I Love The Idea of a 50 Year Late Prom



50 Years Late, a Prom Comes to Birmingham

Civil rights marches kept the Class of '63 from holding its ball then, but now it plans to party.


 
Courtesy of Brenda Phillips Hong; Brenda Phillips Hong (Denise Stewart)
(The Root) -- Earnestine Thomas didn't attend her senior prom before graduating in 1963 from Birmingham, Ala.'s A.H. Parker High School -- there wasn't one.
She had planned on attending with friends and wearing a fancy, neon-hued dress that glittered in the lights. Senior proms and other end-of-school-year activities in Birmingham's "colored" schools were canceled in 1963 after thousands of children, many of them of high school age, took to the streets to protest segregation at the height of the so-called Children's March (also known as the Children's Crusade) in early May. 
Although their marching helped change a segregated South, the black youths' activism brought consequences: rides in a police wagon, lockups in a Birmingham jail and elimination of some privileges.
On May 17 at the city's Boutwell Auditorium, the Class of 1963 will finally get to have its prom. Alumni from about 10 formerly "colored" high schools are coming together with the help of the city of Birmingham to put on the event. The price of admission -- $19.63.
"Some people tell us, 'That was 50 years ago. Get over it,' " Thomas said. "But the fact remains, we didn't have a prom. We didn't have a yearbook. It was almost as if we were locked down under martial law."
The prom, she said, is "about healing a wound -- a wound that has been there for 50 years."
Not having a prom had been the least of the threats from school officials who sought to discourage students from participating in the civil rights marches, said Brenda Phillips Hong, a graduate of Western-Olin High School. "There was the threat of not graduating after going to school for 12 years," she said. "There was the threat of being expelled from school, and there was that chance your mother would get you because she told you not to go downtown and march in the first place."
Not having a prom left a void, Hong said.
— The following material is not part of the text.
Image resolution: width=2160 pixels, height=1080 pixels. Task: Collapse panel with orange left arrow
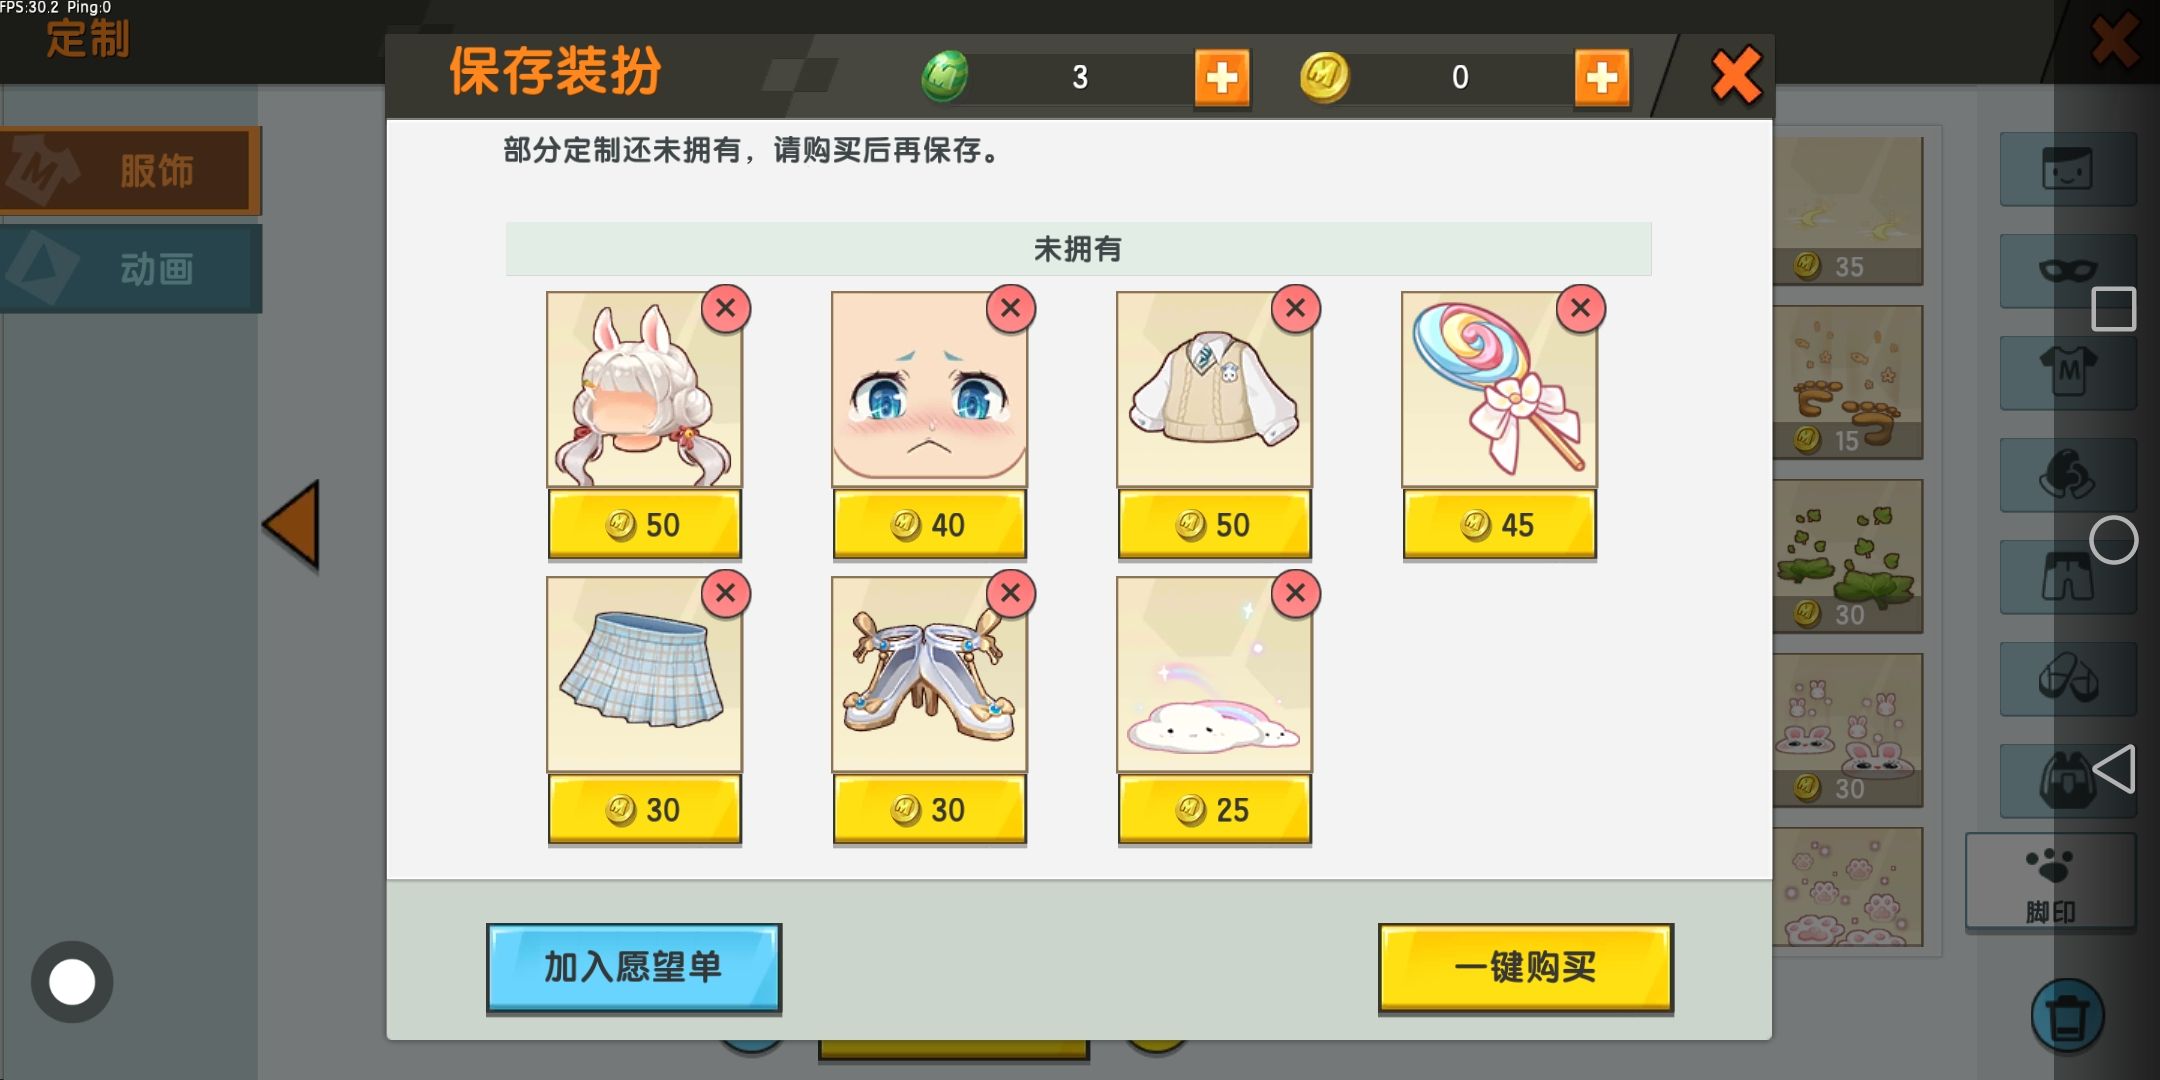(292, 525)
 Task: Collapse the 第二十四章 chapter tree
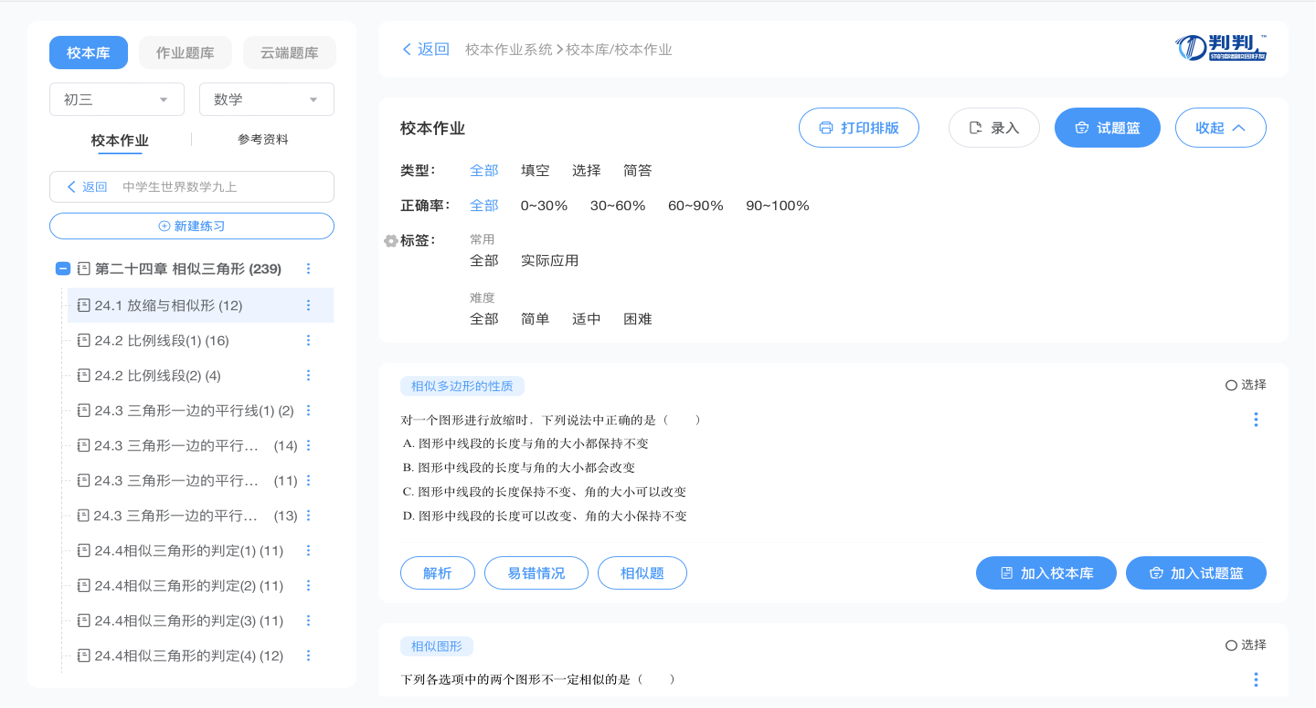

Her family had bought her long prom dress on sale after Easter at an upscale store. Her sister-in-law in California had sent her shoes to wear to the prom.
The students of 1963 learned to deal with disappointments and being put down by whites. They have memories of growing up in a world where they were not treated as equals. They vividly recall sitting at the back of the bus because that was the law, or holding their peace while being taunted by whites.
"Just think about going into a store and trying on clothes but having to buy them, even if they didn't fit," Hong said. "There were very few stores that would allow blacks to try on clothing in the dressing rooms."
The prom on May 17 will be an opportunity for these former students, many of them now retired, to enjoy a special night in a city that has changed dramatically over the past 50 years. "We need an opportunity to replace those memories with happy memories," Thomas said.